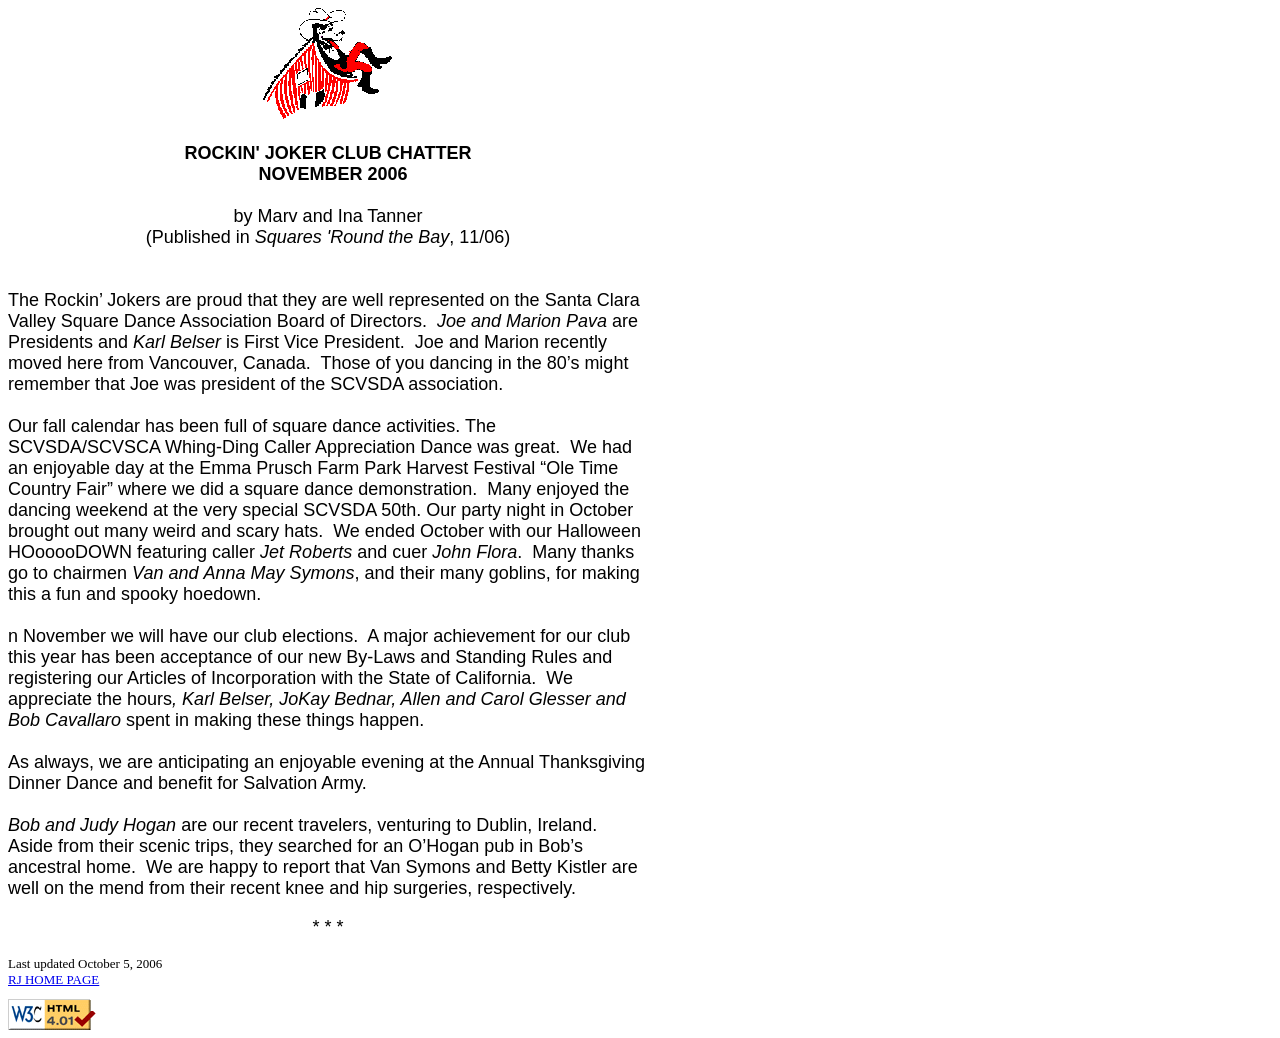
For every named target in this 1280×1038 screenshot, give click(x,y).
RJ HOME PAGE (53, 979)
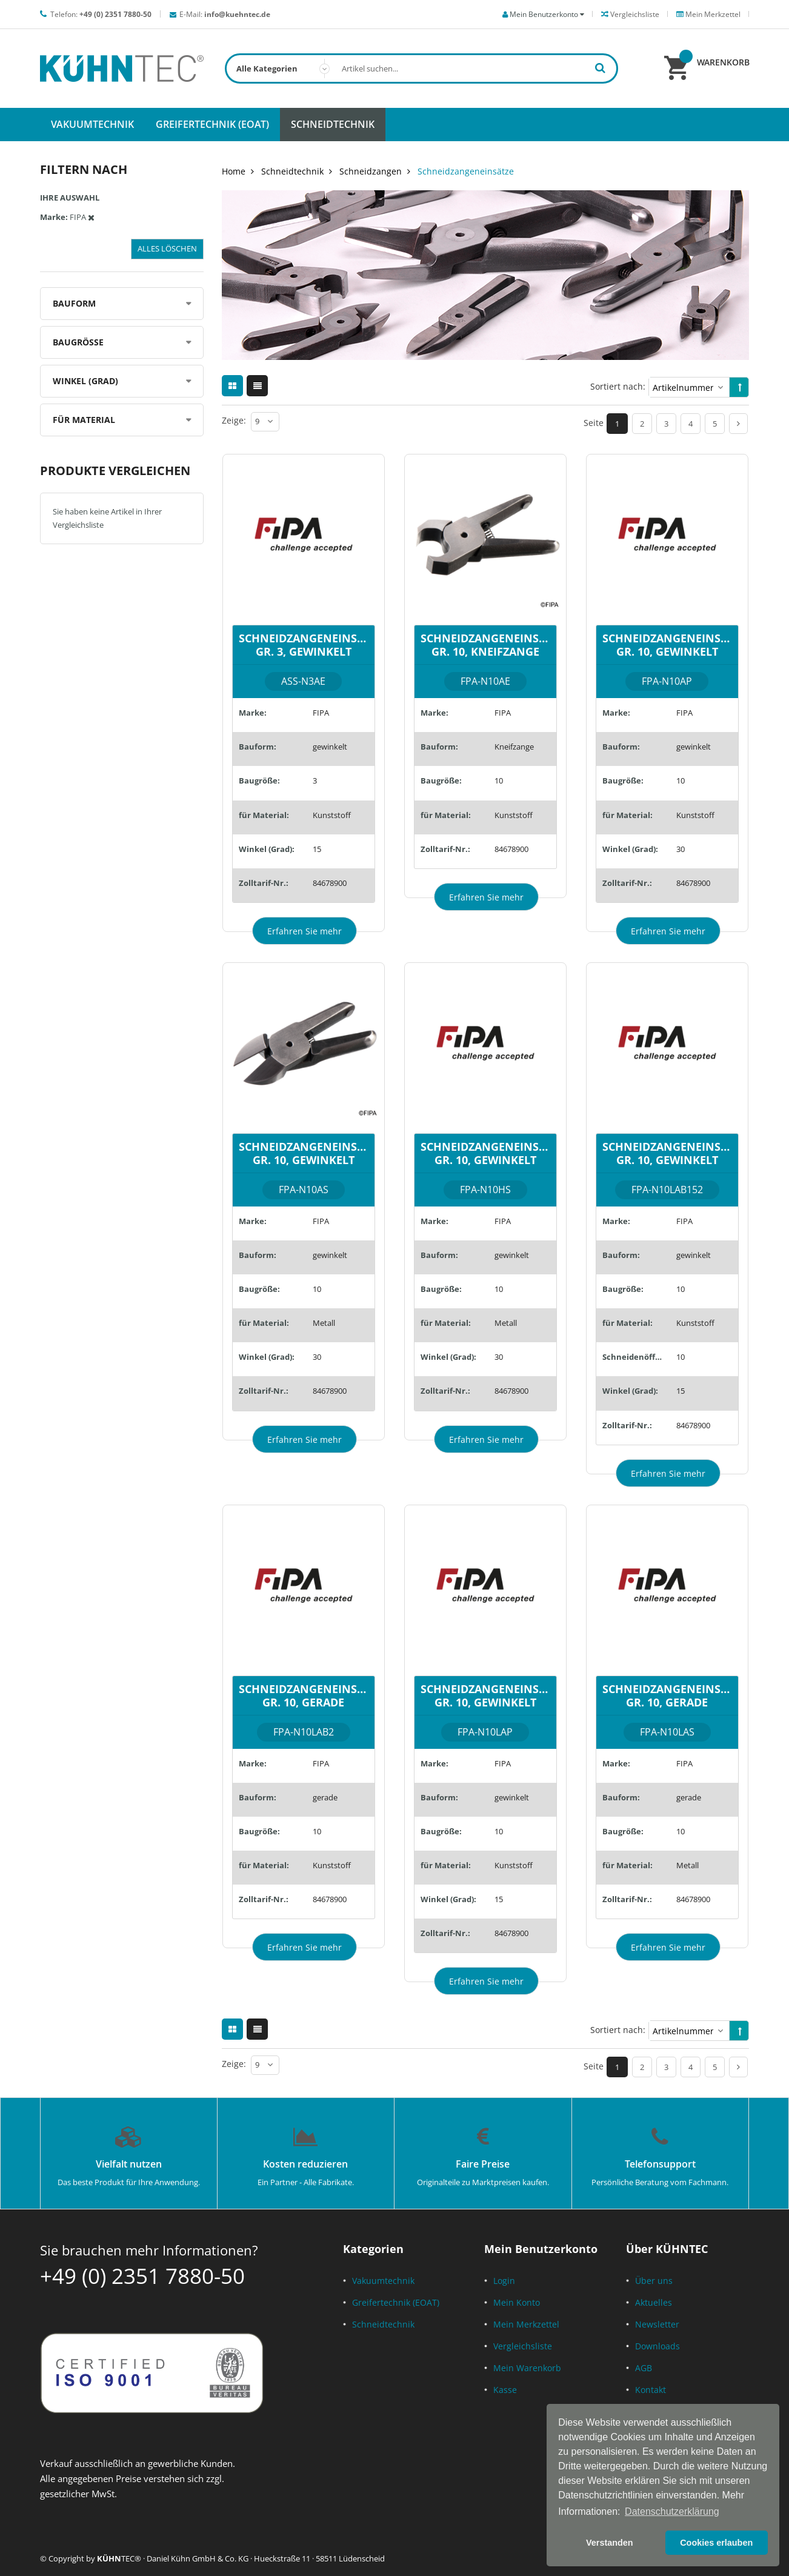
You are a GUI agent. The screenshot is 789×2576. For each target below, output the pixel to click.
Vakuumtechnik (383, 2280)
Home (233, 171)
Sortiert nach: (617, 386)
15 (317, 849)
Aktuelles (653, 2302)
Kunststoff (332, 815)
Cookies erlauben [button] (716, 2543)
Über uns (654, 2280)
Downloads (657, 2346)
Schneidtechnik (292, 171)
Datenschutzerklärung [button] (672, 2511)
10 (498, 780)
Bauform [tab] (74, 303)
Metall (324, 1322)
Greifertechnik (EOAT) (395, 2302)
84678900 (330, 882)
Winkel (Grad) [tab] (85, 381)
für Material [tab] (84, 419)
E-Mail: (224, 14)
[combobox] (421, 68)
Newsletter (657, 2324)
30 (680, 849)
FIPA (321, 712)
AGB (643, 2368)
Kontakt (650, 2389)
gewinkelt (330, 746)
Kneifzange (514, 746)
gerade (325, 1797)
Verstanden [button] (609, 2543)
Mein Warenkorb (527, 2368)
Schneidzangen (370, 171)
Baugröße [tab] (78, 342)
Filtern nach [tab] (83, 169)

**PROMPT**.
Rewrite the full listing above with "Kneifzange" changed to "Seitenschneider" and every other line left untouched, omitting the pictures.

**SOLUTION TO THE EXERCISE**.
For every named target in this 1280×1038 screenshot, give click(x,y).
RJ HOME PAGE (53, 979)
You are a GUI agent. The screenshot is 789×2576. For each target below, output the pixel to click.
Vakuumtechnik (383, 2280)
Home (233, 171)
Sortiert nach: (617, 386)
15 (317, 849)
Aktuelles (653, 2302)
Kunststoff (332, 815)
Cookies erlauben [button] (716, 2543)
Über uns (654, 2280)
Downloads (657, 2346)
Schneidtechnik (292, 171)
Datenschutzerklärung [button] (672, 2511)
10 (498, 780)
Bauform [tab] (74, 303)
Metall (324, 1322)
Greifertechnik (EOAT) (395, 2302)
84678900 (330, 882)
Winkel (Grad) [tab] (85, 381)
für Material [tab] (84, 419)
E-Mail: (224, 14)
[combobox] (421, 68)
Newsletter (657, 2324)
30 (680, 849)
FIPA (321, 712)
AGB (643, 2368)
Kontakt (650, 2389)
gewinkelt (330, 746)
Seitenschneider (514, 746)
gerade (325, 1797)
Verstanden [button] (609, 2543)
Mein Warenkorb (527, 2368)
Schneidzangen (370, 171)
Baugröße [tab] (78, 342)
Filtern nach [tab] (83, 169)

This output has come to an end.